Guru TK Digeruduk Debt Collector Pinjol
loading...
A
A
A
SEORANG guru taman kanak-kanak (TK) di Malang betul-betul bernasib malang. Sang guru bernama Susmiati terjerat pinjaman online (pinjol) hingga diteror 24 penagih utang (debt collector) yang nyaris membuatnya bunuh diri. Selain berhadapan dengan puluhan debt collector, ibu dua anak itu telah kehilangan pekerjaan sebagai guru TK karena dipecat dari tempatnya mengajar. Namun, nasib memilukan itu justru mengantarnya bersua dengan Kepala Kantor Otoritas Jasa Keuangan (OJK) Malang, Sugiarto Kasmuri dan Wali Kota Malang, Sutiaji yang memberi perhatian khusus pada kasus yang menimpa warganya.
Dalam pertemuan dengan pihak OJK dan Wali Kota Malang, Susmiati dengan gamblang membeberkan telah meminjam uang kepada 19 pinjol ilegal senilai Rp29 juta, dan 5 pinjol terdaftar atau berizin di OJK senilai Rp6 juta atau total utang tercatat sebesar Rp35 juta. Pihak OJK bersedia memfasilitasi penyelesaian kewajiban bermasalah tersebut kepada pinjol legal itu. Lalu, OJK akan berkoordinasi dengan Asosiasi Fintech Pendanaan Bersama Indonesia, terkait kemungkinan terjadi pelanggaran pelayanan terhadap sang guru. Menyangkut penyelesaiaan utang, sesuai arahan Wali Kota Malang akan dibantu Baznas Kota Malang. Adapun langkah hukumnya, pihak OJK akan berkoordinasi dengan Kepolisian untuk penindakan terhadap pinjol ilegal.
Mengapa Susmiati sampai nekad mengambil utang kepada 24 pinjol ilegal dan legal? Tanpa melihat latar belakang tindakan tersebut sangat tidak masuk akal. Sebab tidak mungkin seorang guru tidak tahu apa konsekuensi dari tindakan meminjam dari puluhan pinjol bila tidak mengikuti aturannya. Rupanya, tindakan tersebut terkait dengan posisi karier di sekolah. TK tempat mengajar Susmiati mewajibkan seorang guru menyandang gelar S1 agar status sebagai guru pendamping dapat meningkat menjadi guru kelas. Susmiati pun menjalani persyaratan tersebut dengan mengambil jenjang S1 di Universitas Terbuka (UT). Di sinilah berawal musibah memilukan itu, sang guru memanfaatkan utang pinjol untuk membiayai pendidikan S1 di UT.
Pesona pinjol dalam mengatasi masalah keuangan memang sangat menggoda. Salah satunya adalah penawaran pencairan pinjaman begitu mudah meski memiliki sejumlah aturan yang menjerat bagi peminjam, mulai dari bunga pinjaman yang sangat tinggi hingga penagihan yang terkadang tidak masuk akal dengan menggunakan debt collector, hingga menghubungi semua kontak peminjam dengan cara mempermalukan. Tindakan penyelenggara pinjol yang tidak beretika itu pada umumnya dilakukan oleh pelaku pinjol ilegal. Karena itu, sebelum berhubungan dengan pinjol harus selalu cermat dan pastikan terdaftar di OJK. Pinjol ilegal boleh dikata sebagai mutasi rentenir ke online dengan memanfaatkan teknologi digital.

**Data penunjuk untuk tangkapan layar:**

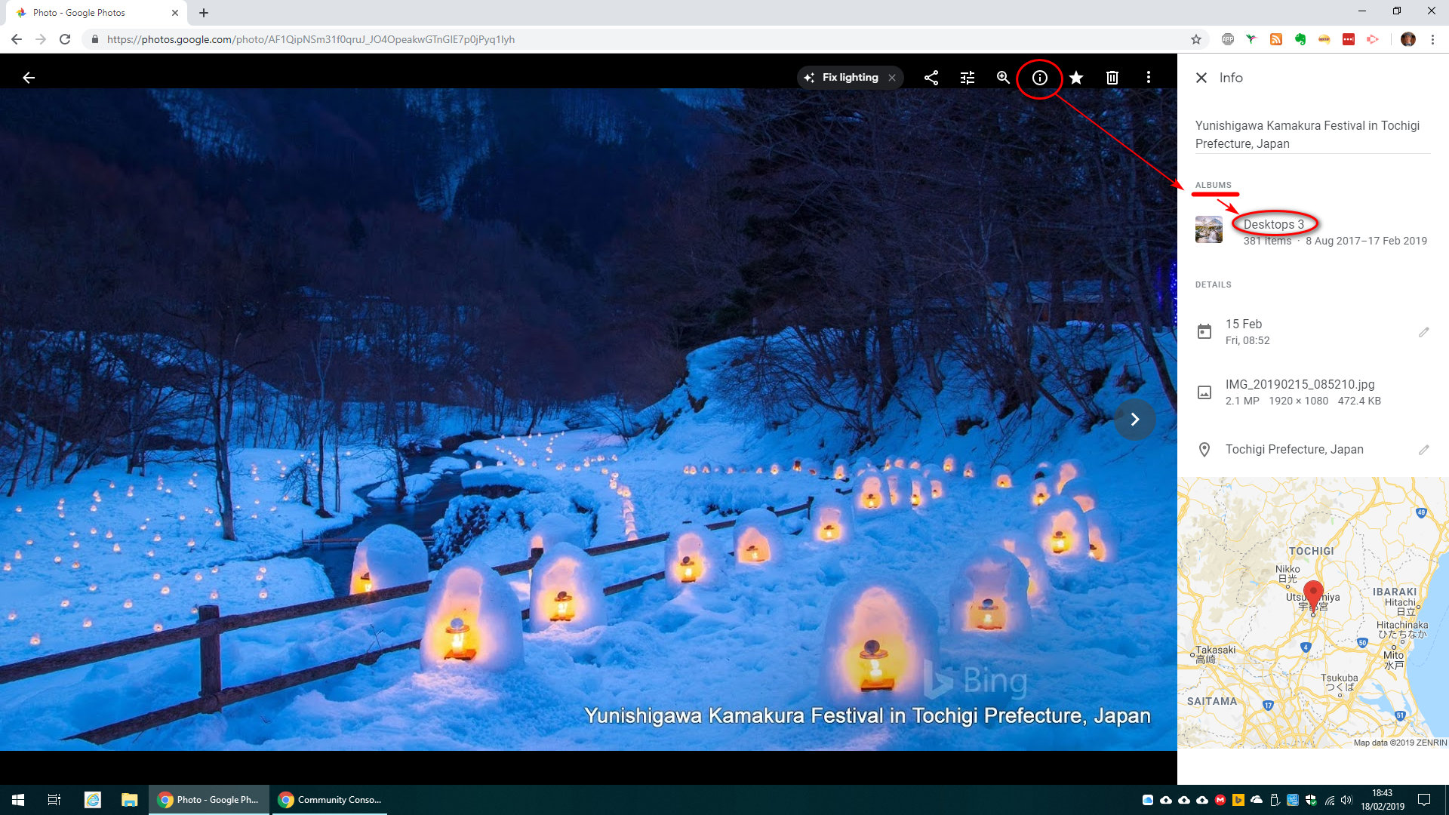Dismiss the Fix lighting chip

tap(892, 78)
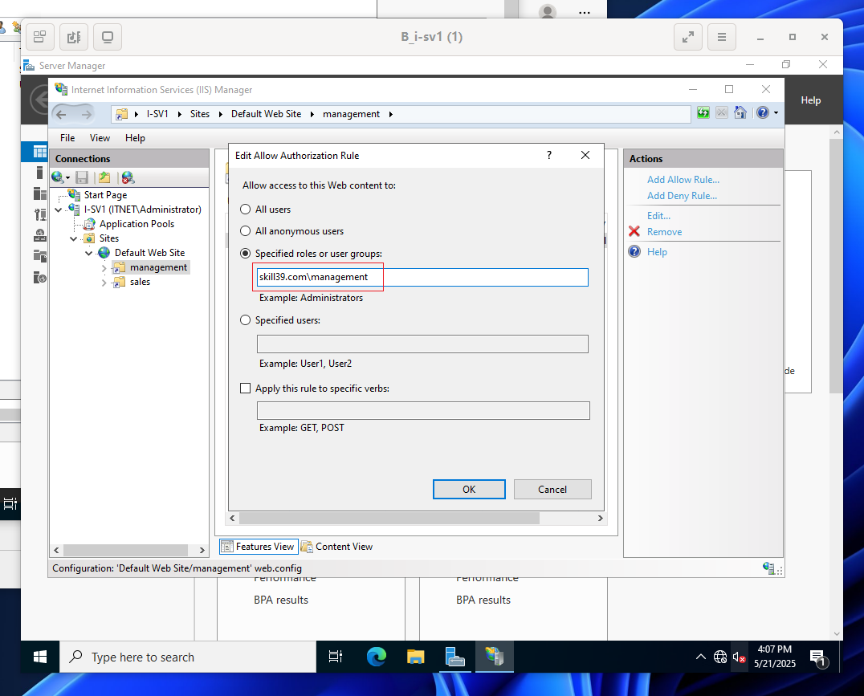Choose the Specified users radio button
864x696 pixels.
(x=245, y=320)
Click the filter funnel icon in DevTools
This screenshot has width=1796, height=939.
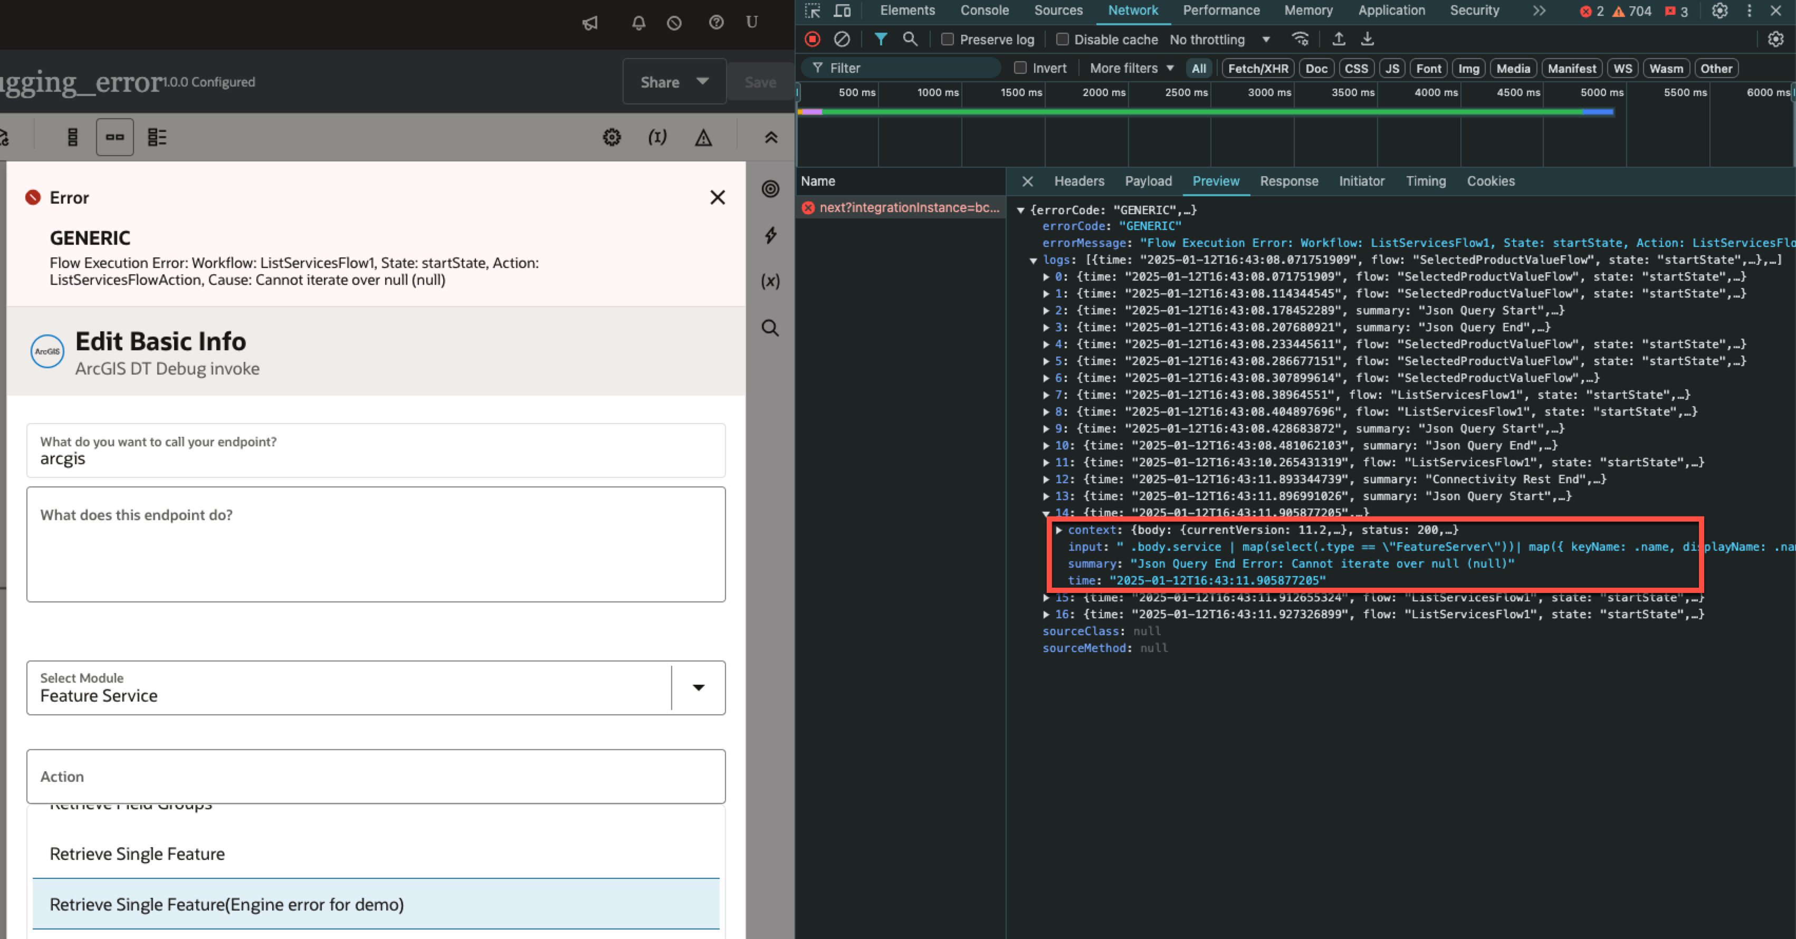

**PETUNJUK LATIHAN:**
Tuliskan ulang tanpa mengubah apa pun bagian dari "Mengapa Susmiati sampai" sampai "pendidikan S1 di UT." dalam teks tentang guru TK yang terjerat pinjol.

**JAWABAN TERTULIS:**
Mengapa Susmiati sampai nekad mengambil utang kepada 24 pinjol ilegal dan legal? Tanpa melihat latar belakang tindakan tersebut sangat tidak masuk akal. Sebab tidak mungkin seorang guru tidak tahu apa konsekuensi dari tindakan meminjam dari puluhan pinjol bila tidak mengikuti aturannya. Rupanya, tindakan tersebut terkait dengan posisi karier di sekolah. TK tempat mengajar Susmiati mewajibkan seorang guru menyandang gelar S1 agar status sebagai guru pendamping dapat meningkat menjadi guru kelas. Susmiati pun menjalani persyaratan tersebut dengan mengambil jenjang S1 di Universitas Terbuka (UT). Di sinilah berawal musibah memilukan itu, sang guru memanfaatkan utang pinjol untuk membiayai pendidikan S1 di UT.